Soulignons enfin que la Lettonie est entrée à la fois dans l’OTAN et dans l’Union européenne, lors de l’élargissement de mai 2004, conformément aux injonctions de Washington. Pendant une cinquantaine d’année, l’Union européenne a été le fruit de la volonté conjuguée des États-Uniens d’arrimer la partie occidentale au bloc altantiste pour stopper l’influence russe et des Européens de s’unir plutôt que de se détruire. Aujourd’hui, les Européens de l’Ouest n’ont plus à être protégés du « péril rouge » et l’on réhabilite le nazisme. Sauf suspension immédiate de la Lettonie, l’Union ne représente plus la paix.

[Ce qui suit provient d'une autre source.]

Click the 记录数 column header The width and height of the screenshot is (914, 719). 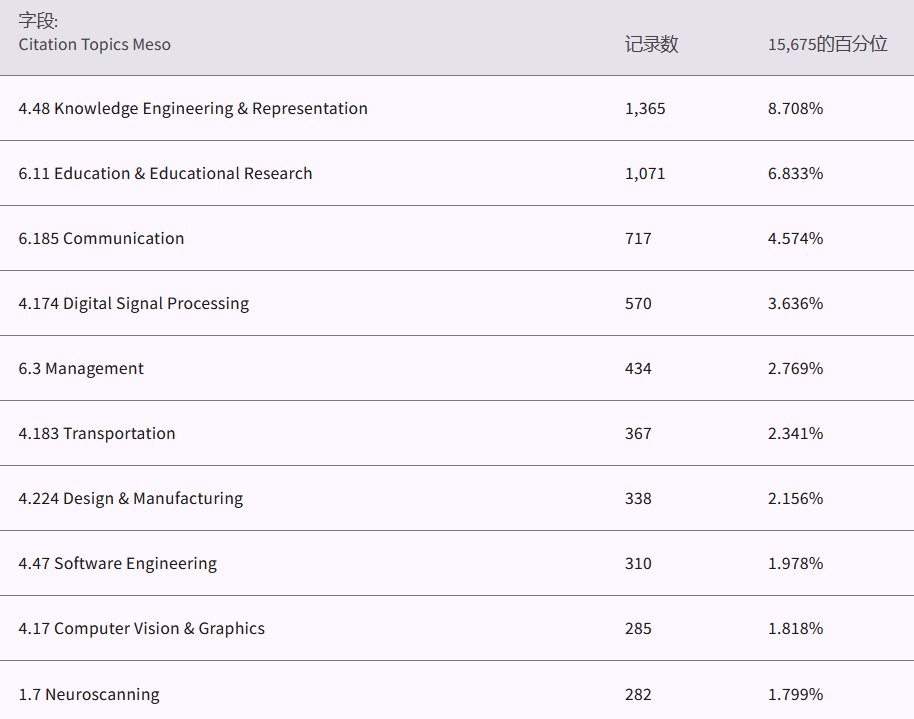click(x=651, y=44)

Dès lors, on comprend bien qu’en pleine période de ratification du Traité constitutionnel européen, la presse atlantiste ne souhaite pas rendre compte des faits. L’Agence France Presse s’est néanmoins fendue d’une dépêche. La manifestation est présentée comme une commémoration « des anciens combattants lettons enrôlés de force durant la Seconde Guerre mondiale dans les rangs allemands des Waffen SS » ; il s’agissait de « rendre hommage à ces soldats légionnaires ». Les contre-manifestants ne sont pas qualifiés de démocrates par l’AFP, mais de « radicaux pro-russes » [9].
[1] Chiffres de 1944.
[2] « Stay-behind : les réseaux d’ingérence américains » par Thierry Meyssan, Voltaire, 20 août 2001.
[3] Lire MI6, Inside the Covert World of Her Majesty’s Secret Intelligence Service par Stephen Dorril, chapitre 16, The Free Press, 2000.
[4] « War criminals get pensions », Associated Press, 7 février 1997.
[5] « Ukraine : la rue contre le peuple », Voltaire, 29 novembre 2004.
[6] « Ukraine : Ultra-right groups support Yushchenko » par Justus Leicht, The Guardian, 15 décembre 2004.
[7] KGB et Cie, à l’assaut de l’Europe par Roumania Ougartchinska, Éditions Anne Carrère, 2005.
[8] Satversmes Aizsardzibas Biroja
[9] « 20 arrestations lors de la marche en mémoire des Letttons enrôlés dans les SS », AFP, 16 mars 2005, 14h08.